Well, pancake day has just passed. In my family, as in most, it evokes lots of memories of jiff lemon, sugar and on those lucky occasions even Nutella.

It’s also an annual event so oddly it forms a marker of what you were doing this time last year and in years gone by.

I vividly recall one pancake day in particular – five years ago in fact – I was in rehab at Stoke Mandeville.

My family came down and we took over the patient kitchen and, with help from mum and co, we made pancakes.

I was still pretty ill and certainly struggling with coming to terms with my new body limitations. It was an odd moment of silliness in an otherwise tragic and difficult time in my life.

Luckily at Stoke Mandeville the kitchen is adapted with work tops that go and up and down, so that you can fit under them and ovens and fridges all placed in the correct position to compensate for balance, strength and the fact I am permanently seated.

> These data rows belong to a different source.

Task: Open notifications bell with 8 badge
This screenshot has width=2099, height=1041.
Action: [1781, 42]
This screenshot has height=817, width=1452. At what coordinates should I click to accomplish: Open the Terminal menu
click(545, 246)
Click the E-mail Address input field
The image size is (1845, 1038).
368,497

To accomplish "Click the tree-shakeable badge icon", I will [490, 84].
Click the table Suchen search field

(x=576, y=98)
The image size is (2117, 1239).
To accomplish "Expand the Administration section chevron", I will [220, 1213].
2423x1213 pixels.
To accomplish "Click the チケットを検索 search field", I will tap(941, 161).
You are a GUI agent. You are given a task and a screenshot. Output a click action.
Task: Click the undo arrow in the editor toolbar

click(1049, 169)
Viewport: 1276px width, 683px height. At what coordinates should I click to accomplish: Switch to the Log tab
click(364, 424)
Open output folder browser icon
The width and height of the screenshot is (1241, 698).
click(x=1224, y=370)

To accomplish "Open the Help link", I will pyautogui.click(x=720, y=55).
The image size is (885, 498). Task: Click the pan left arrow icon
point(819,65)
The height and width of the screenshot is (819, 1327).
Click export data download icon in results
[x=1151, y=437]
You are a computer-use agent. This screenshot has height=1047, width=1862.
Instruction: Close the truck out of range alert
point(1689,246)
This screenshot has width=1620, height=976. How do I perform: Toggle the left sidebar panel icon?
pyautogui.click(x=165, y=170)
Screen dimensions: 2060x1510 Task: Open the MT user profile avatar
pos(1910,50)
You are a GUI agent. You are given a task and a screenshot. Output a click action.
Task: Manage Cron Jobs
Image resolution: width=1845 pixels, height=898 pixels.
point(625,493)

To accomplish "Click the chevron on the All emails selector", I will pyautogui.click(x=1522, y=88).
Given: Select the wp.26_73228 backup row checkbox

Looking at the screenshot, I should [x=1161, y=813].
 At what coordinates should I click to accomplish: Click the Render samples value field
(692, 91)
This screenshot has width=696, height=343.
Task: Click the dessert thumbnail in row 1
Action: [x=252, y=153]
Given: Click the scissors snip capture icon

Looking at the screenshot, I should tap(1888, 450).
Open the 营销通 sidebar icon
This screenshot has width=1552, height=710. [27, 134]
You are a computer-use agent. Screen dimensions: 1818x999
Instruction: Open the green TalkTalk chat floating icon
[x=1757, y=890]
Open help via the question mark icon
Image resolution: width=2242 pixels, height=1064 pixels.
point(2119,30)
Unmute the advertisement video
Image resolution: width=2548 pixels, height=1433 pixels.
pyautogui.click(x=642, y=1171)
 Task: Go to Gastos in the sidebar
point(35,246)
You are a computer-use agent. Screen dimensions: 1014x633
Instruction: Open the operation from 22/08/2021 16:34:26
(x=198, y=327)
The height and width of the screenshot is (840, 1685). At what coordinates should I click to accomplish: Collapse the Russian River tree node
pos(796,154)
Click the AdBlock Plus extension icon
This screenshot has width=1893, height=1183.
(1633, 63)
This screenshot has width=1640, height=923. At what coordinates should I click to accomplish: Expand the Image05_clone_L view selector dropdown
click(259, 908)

To make pancakes now it’s a different affair. In my flat I don’t have an adapted kitchen. In order to cook I have to get side onto the cooker and twist my body to attend to the pans. One if the oddest thing is that you can’t smell the food cooking, you can’t see the contents either.

I am often found wafting the steam from a pan into my face or with a chopping board on my lap so that I can put the pan down safely and inspect the contents.

Then there is the issue of lifting pots and pans and in the case of pancakes flipping them. It’s a good work out for the abs if nothing else.

Most people go the gym to trim down the spare tyre or to get perfect abs, I do it so I can cook a meal without dropping a pan. Five years into my injury I have learnt to cope with the help of my beloved chopping board and non-stick tray.

Anyway back to the point, this style of cooking is just one of those things that gradually becomes the norm.

My home is a rental property with the restriction of not being able to fit a new kitchen, add to that the prohibitive cost and I certainly won’t be cooking in a kitchen that has all the bells and whistles I got used to at Stoke Mandeville anytime soon.

It’s funny how something is innocent as pancake day can be a reminder of how my life has changed and despite cooking every day, somehow flipping a pancake seems a more poignant trigger for how my life has changed.